● PROMPT
Scan the lines below; pull out those with "computer".

Stored dataset items
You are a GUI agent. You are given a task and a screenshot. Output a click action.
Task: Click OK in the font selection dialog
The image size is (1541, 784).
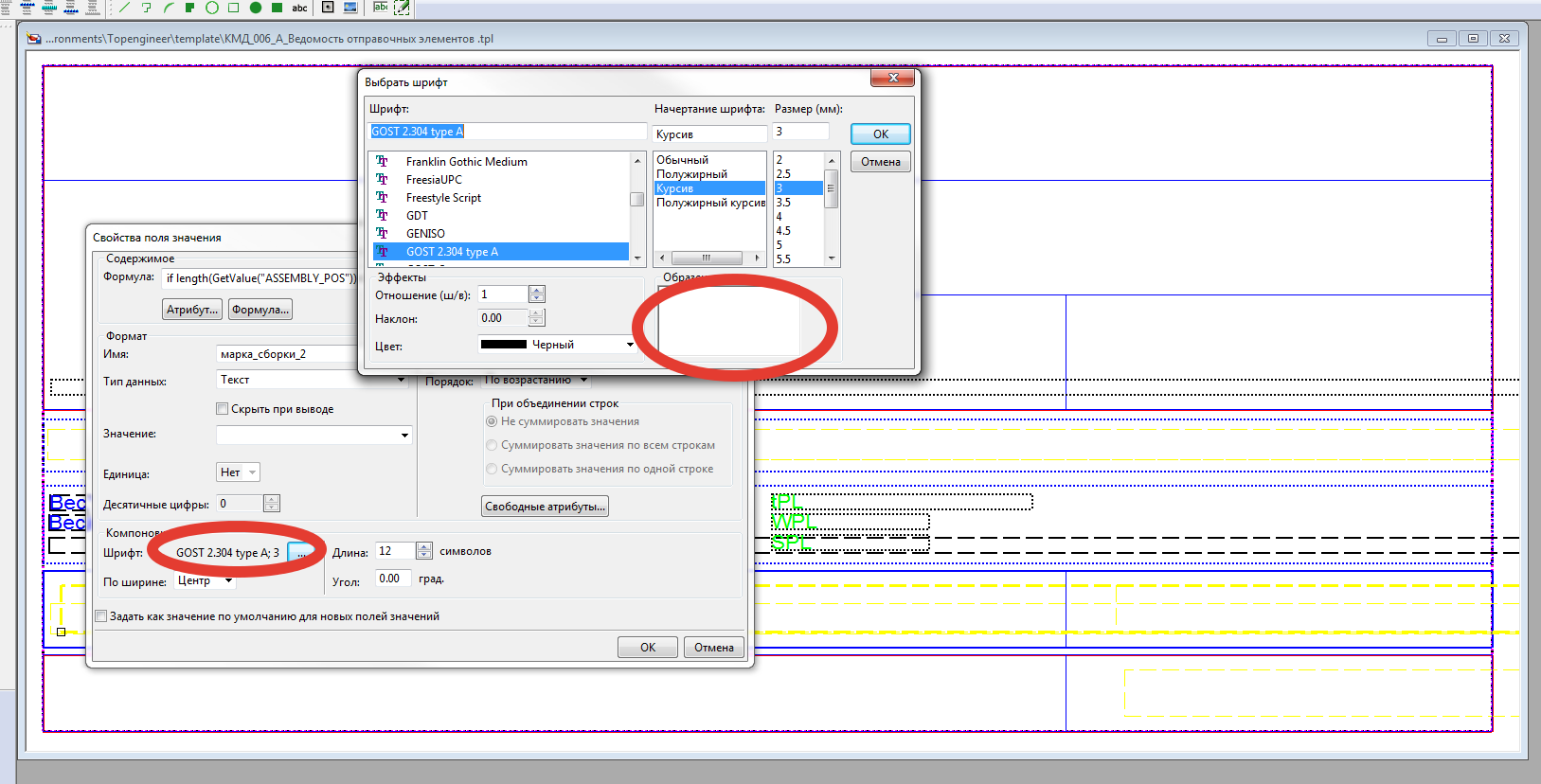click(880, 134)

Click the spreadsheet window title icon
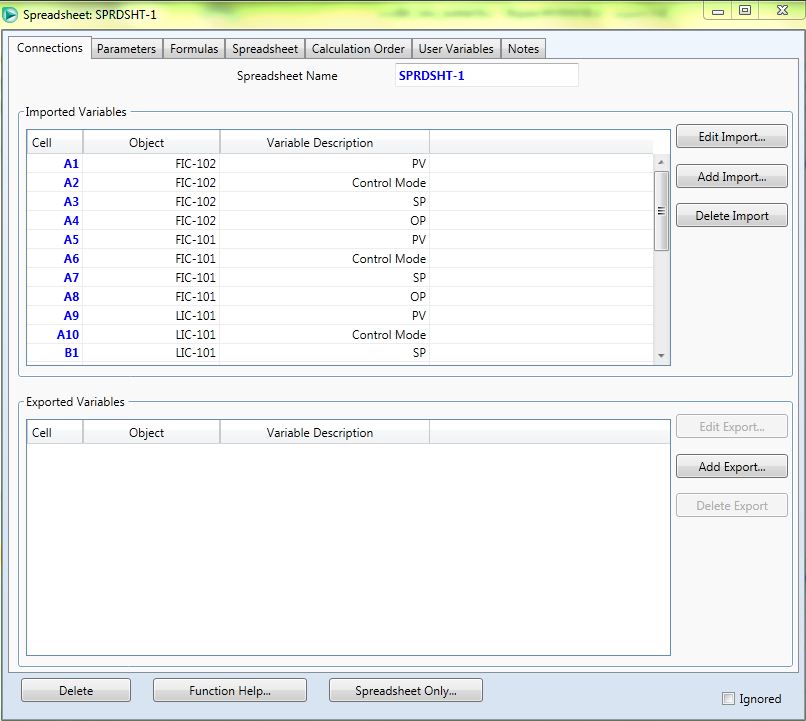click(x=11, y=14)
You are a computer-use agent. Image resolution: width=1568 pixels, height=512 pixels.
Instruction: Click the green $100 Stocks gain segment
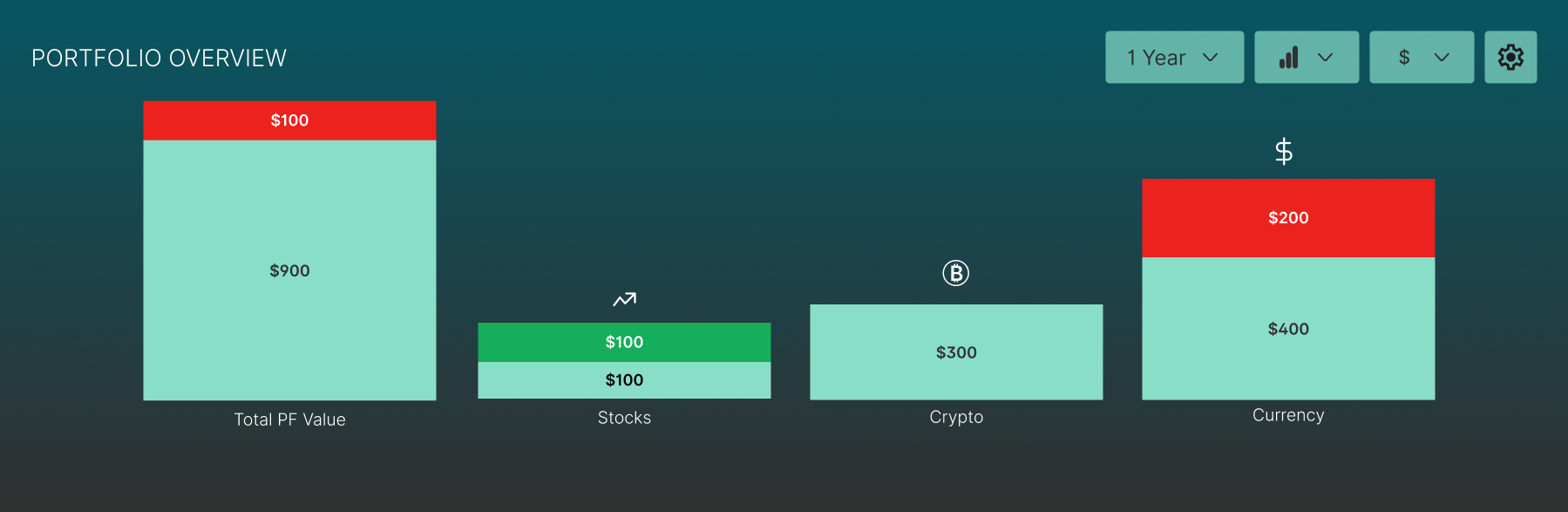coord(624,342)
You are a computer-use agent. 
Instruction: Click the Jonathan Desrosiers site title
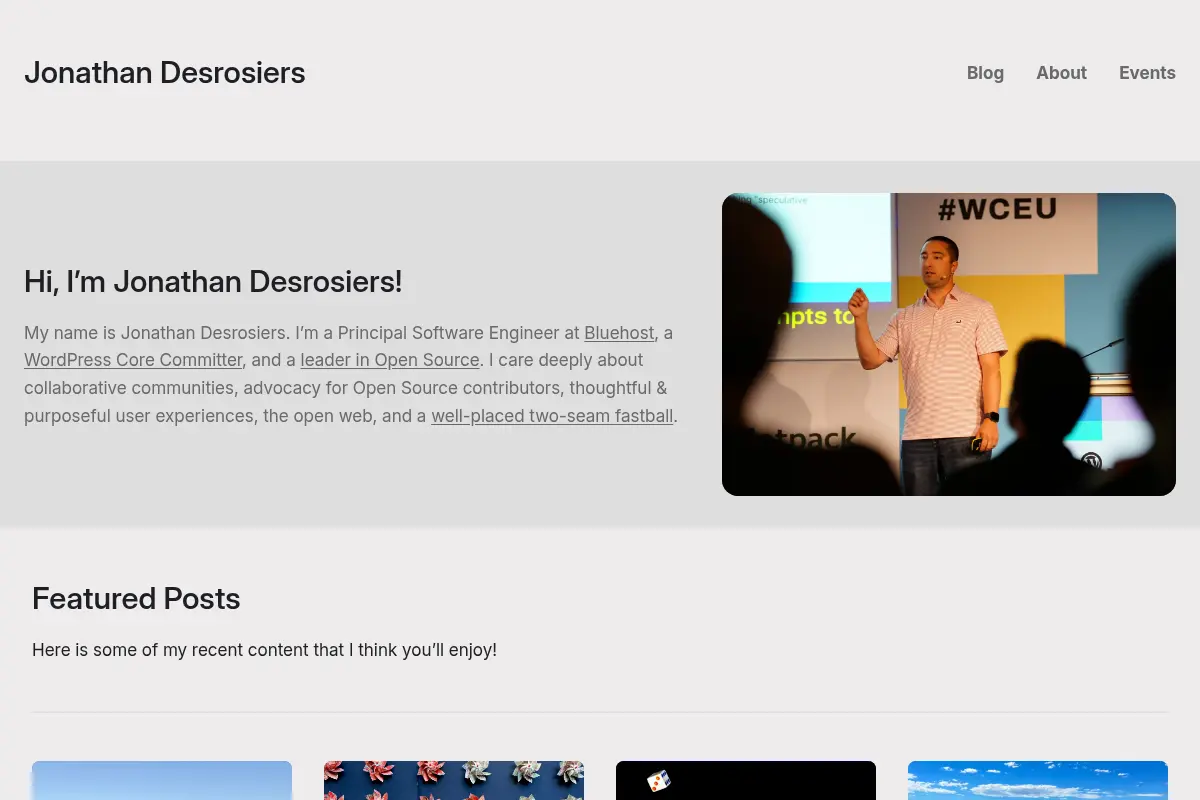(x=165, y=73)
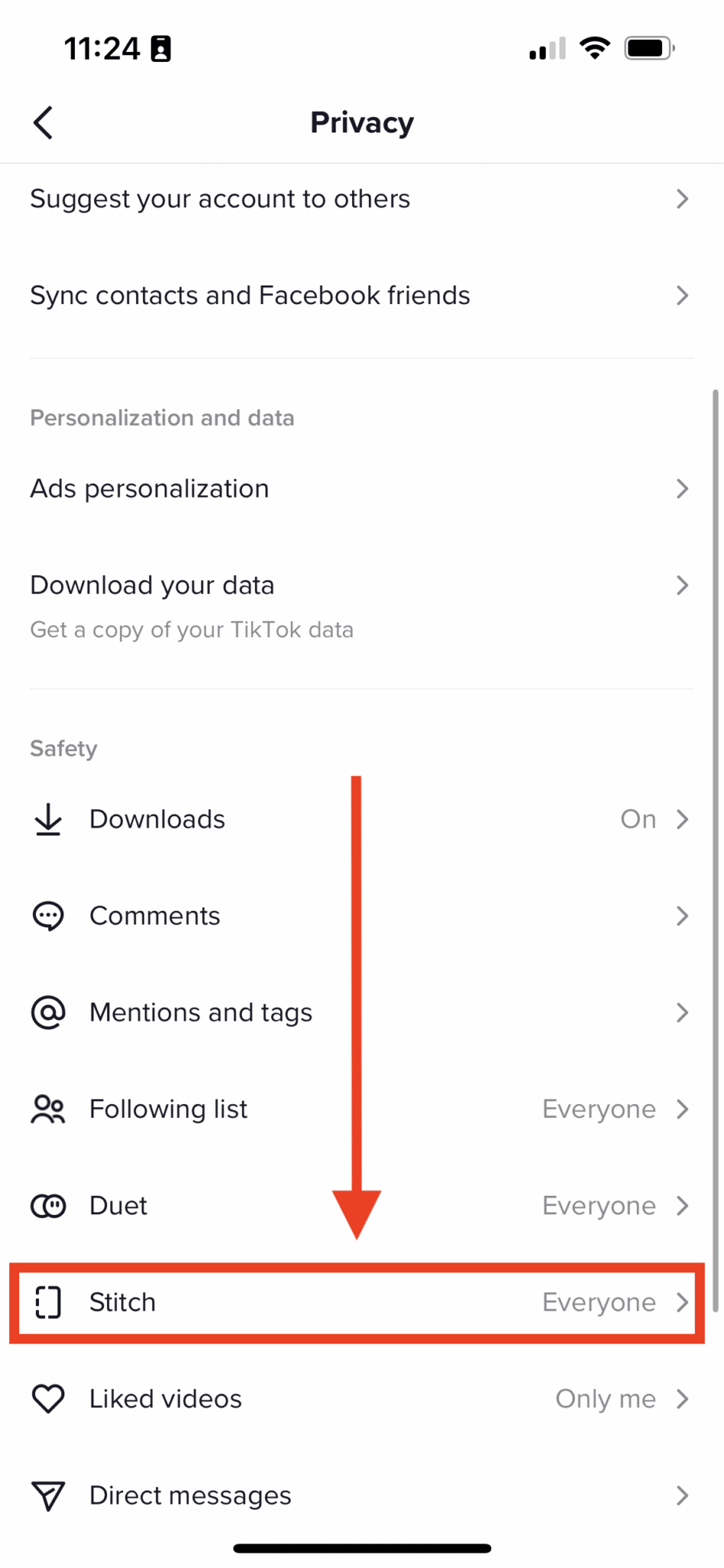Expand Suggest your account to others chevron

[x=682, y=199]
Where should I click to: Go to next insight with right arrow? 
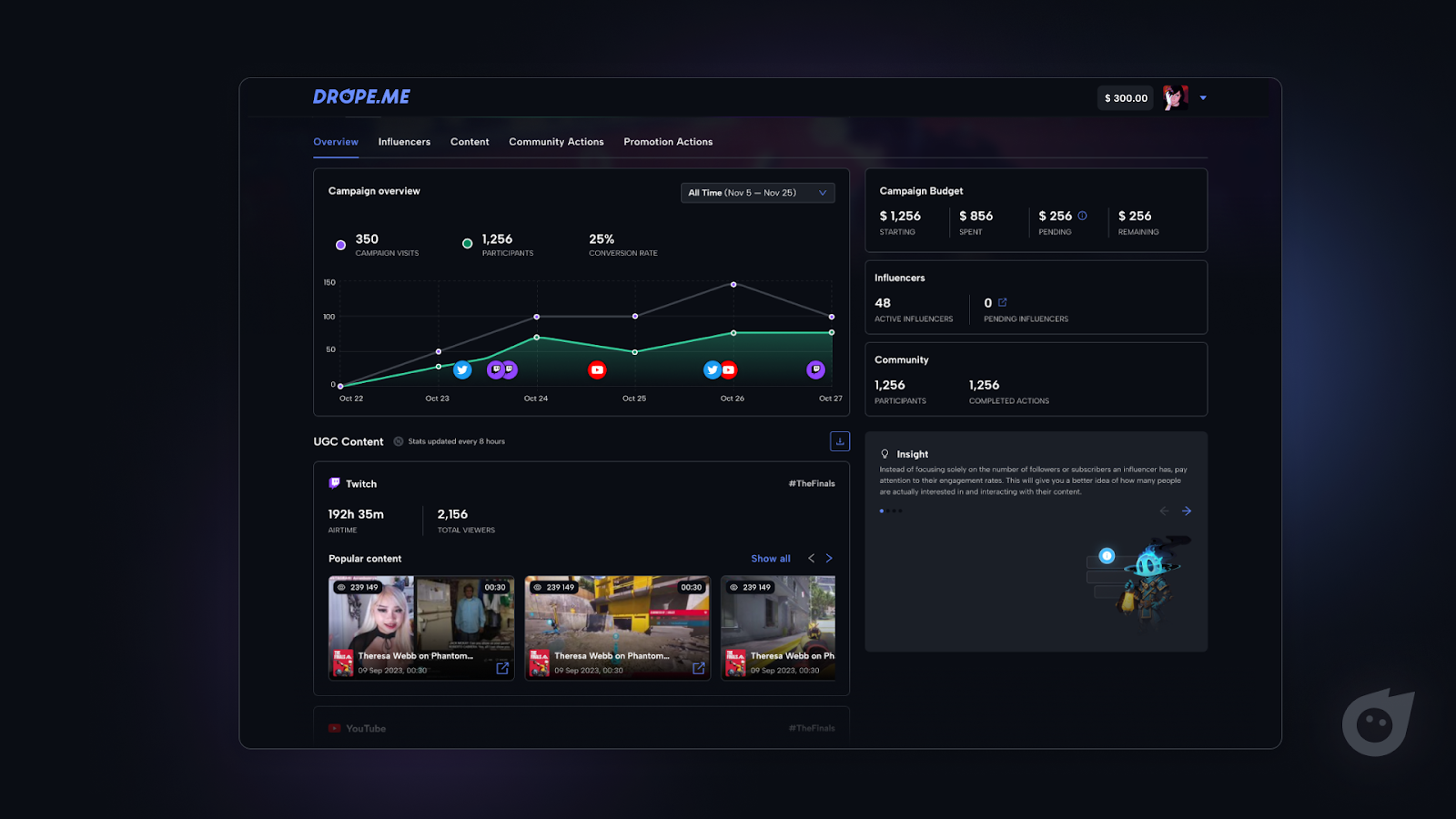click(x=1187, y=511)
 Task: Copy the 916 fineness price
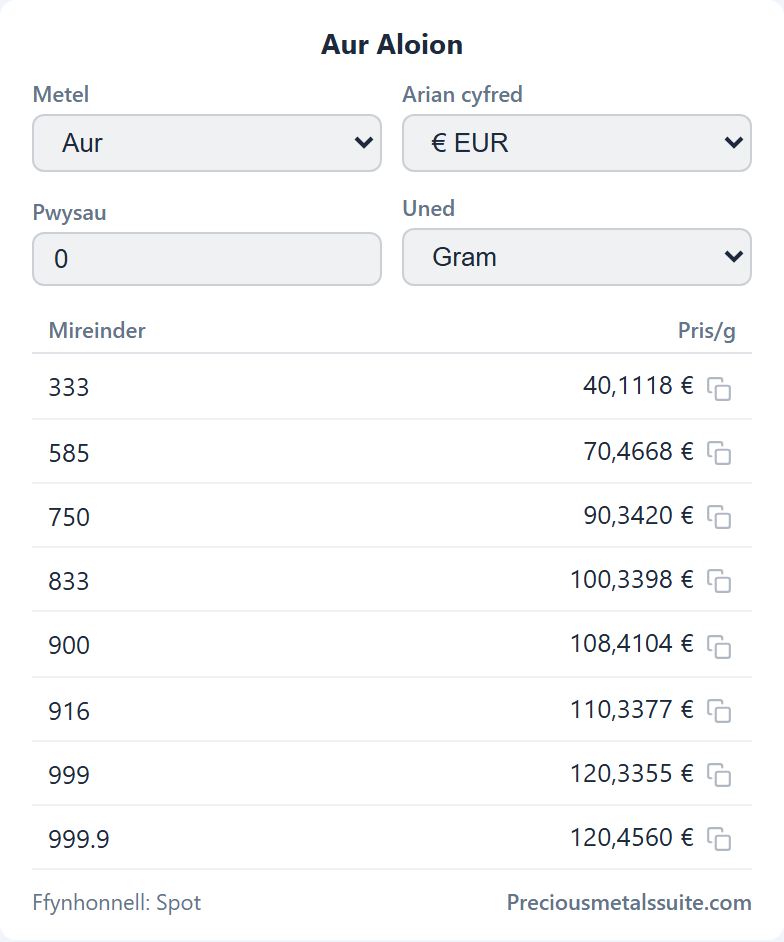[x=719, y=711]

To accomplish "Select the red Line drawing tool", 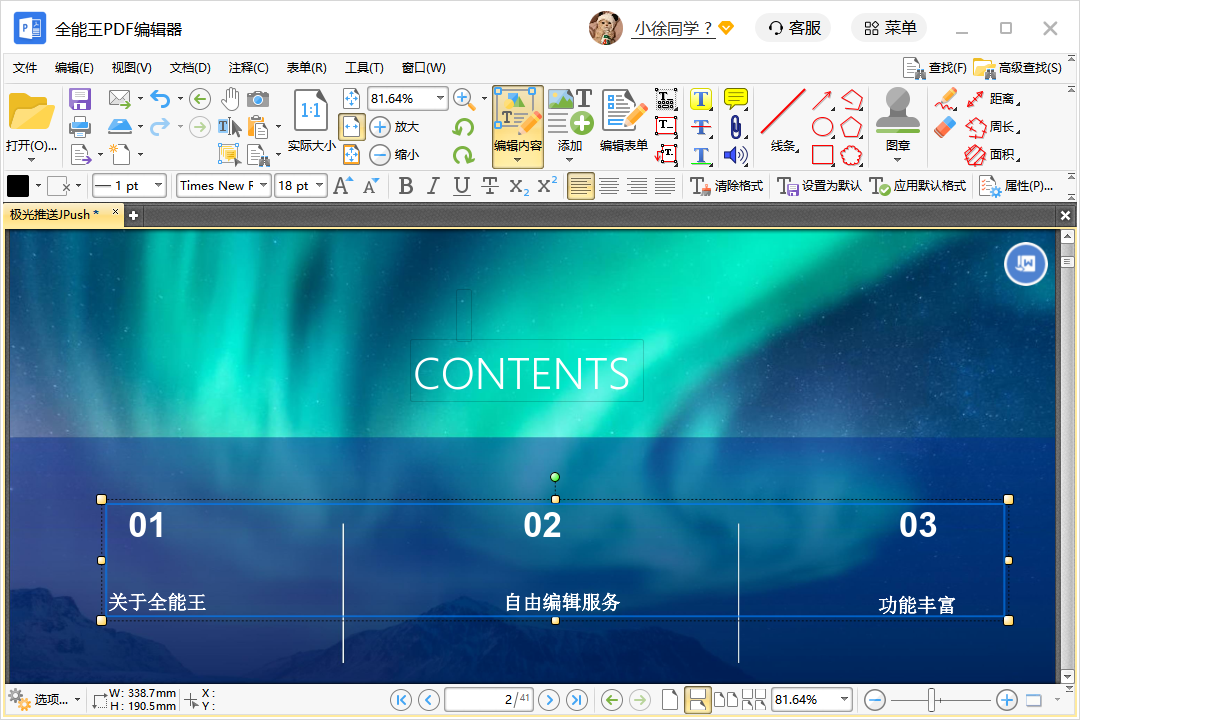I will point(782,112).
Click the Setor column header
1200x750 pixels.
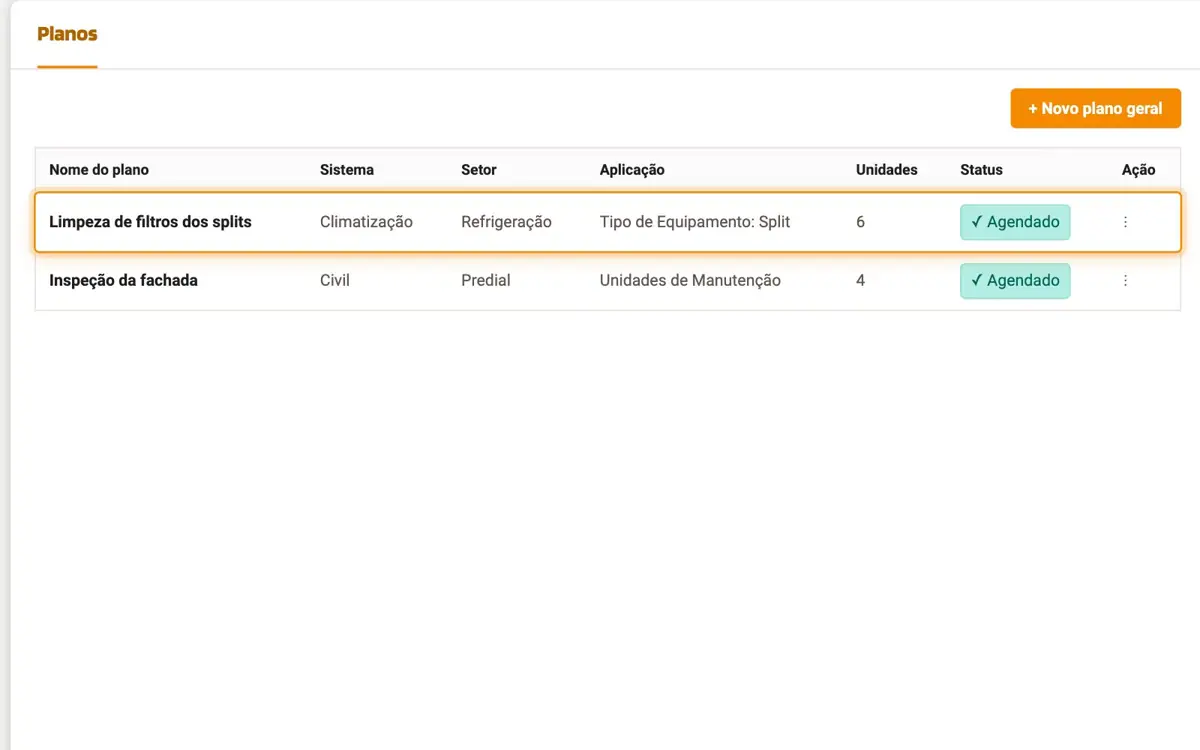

● COMPLETED TASK
You are a computer-use agent. Image resolution: width=1568 pixels, height=512 pixels.
You are a computer-use agent. 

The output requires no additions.